* _WHAT YOU NEED TO DO_
Take the entries below and reproduce exactly the portion that begins at the line containing "Given: Open the Drive State column filter" and ends at the line containing "Open the ¥150.00 榴芒一刻 product thumbnail", keeping both ends, dropping pictures, and adding nothing else.

* _GIVEN RECORDS_
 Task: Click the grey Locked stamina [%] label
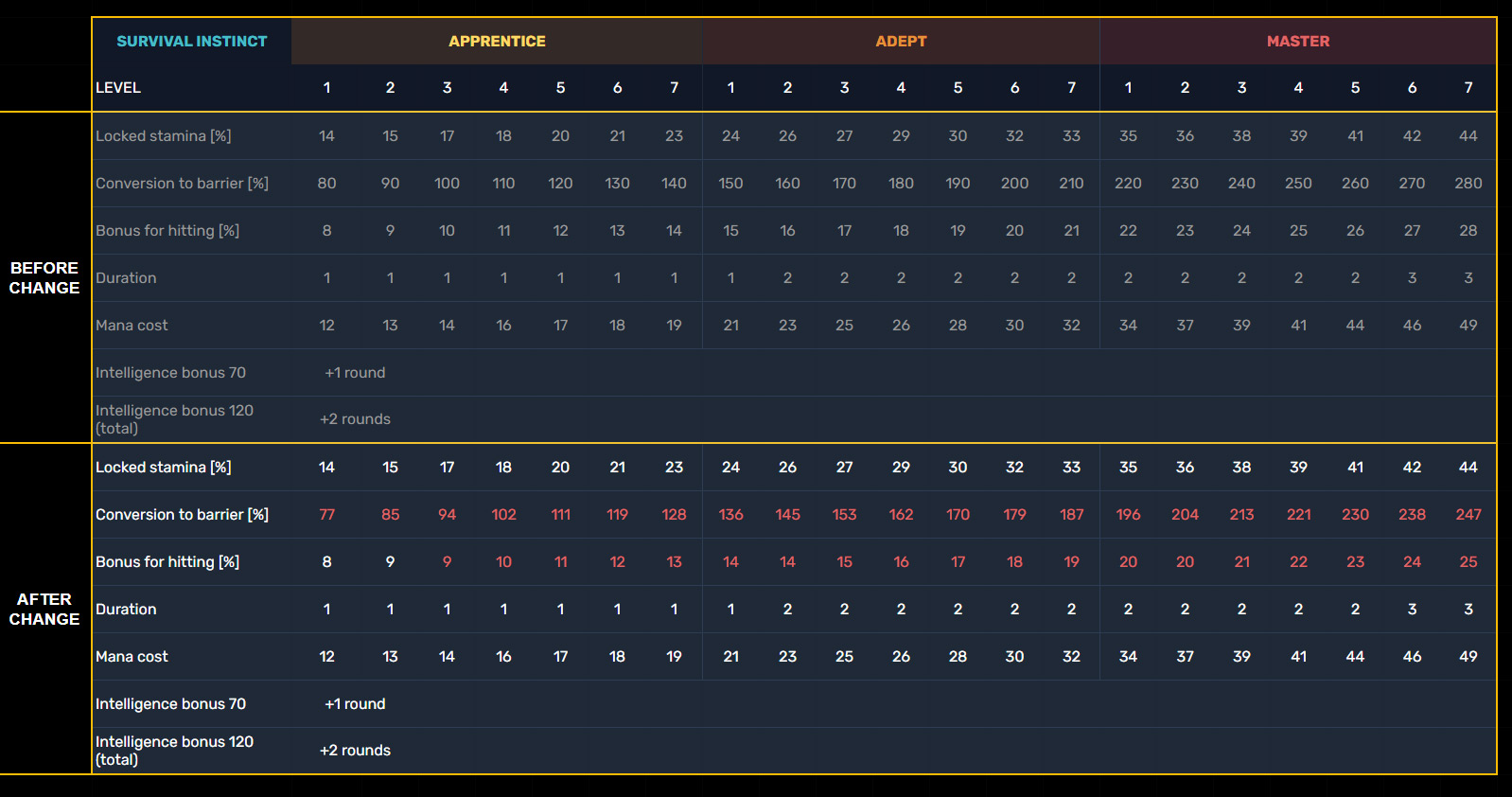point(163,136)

* * *

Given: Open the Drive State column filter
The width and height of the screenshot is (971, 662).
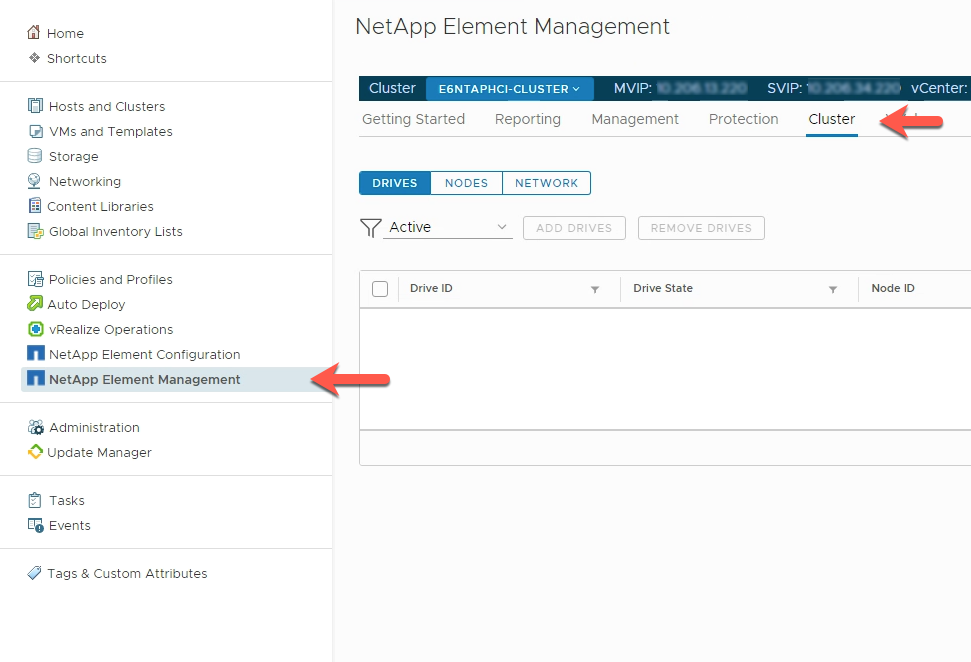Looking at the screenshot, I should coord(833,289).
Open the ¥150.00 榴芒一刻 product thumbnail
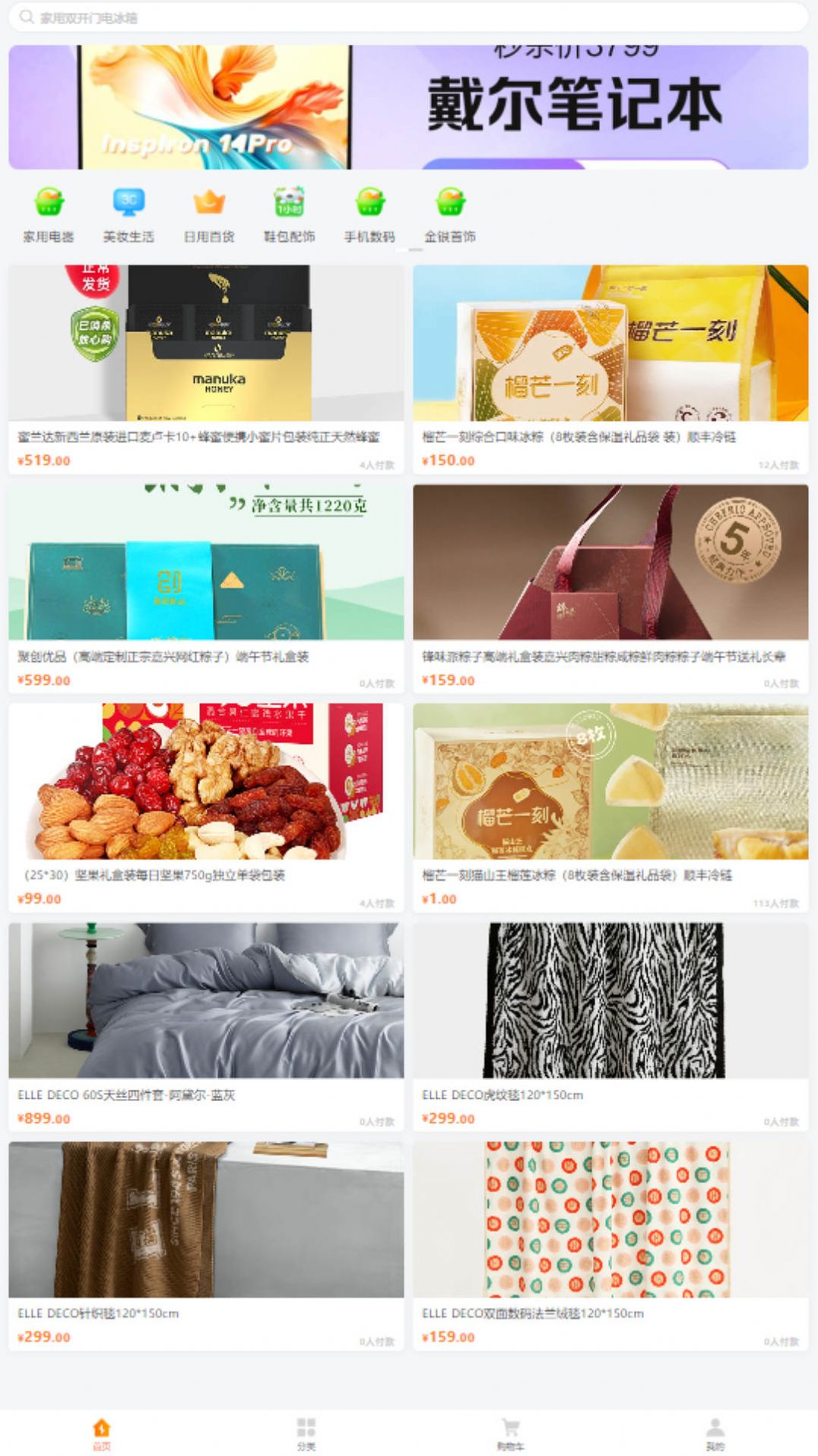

---

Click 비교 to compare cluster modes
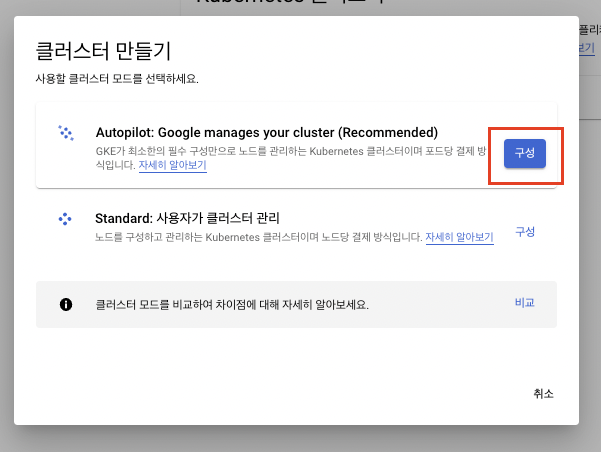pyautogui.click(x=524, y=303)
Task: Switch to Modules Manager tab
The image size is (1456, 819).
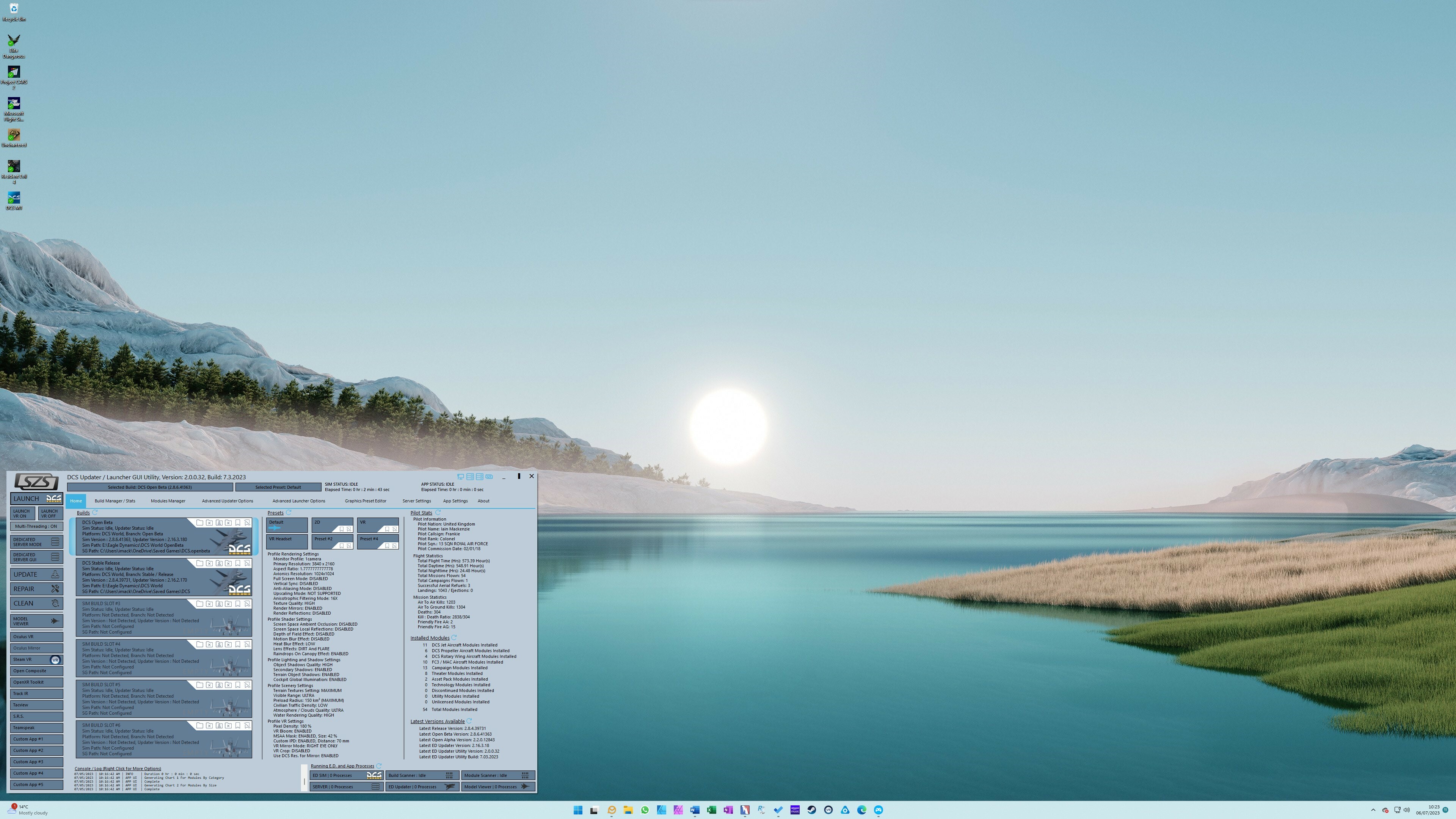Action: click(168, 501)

* _RESPONSE BOX_
Given: Open the Drive State column filter
The width and height of the screenshot is (971, 662).
Looking at the screenshot, I should coord(833,289).
Open the ¥150.00 榴芒一刻 product thumbnail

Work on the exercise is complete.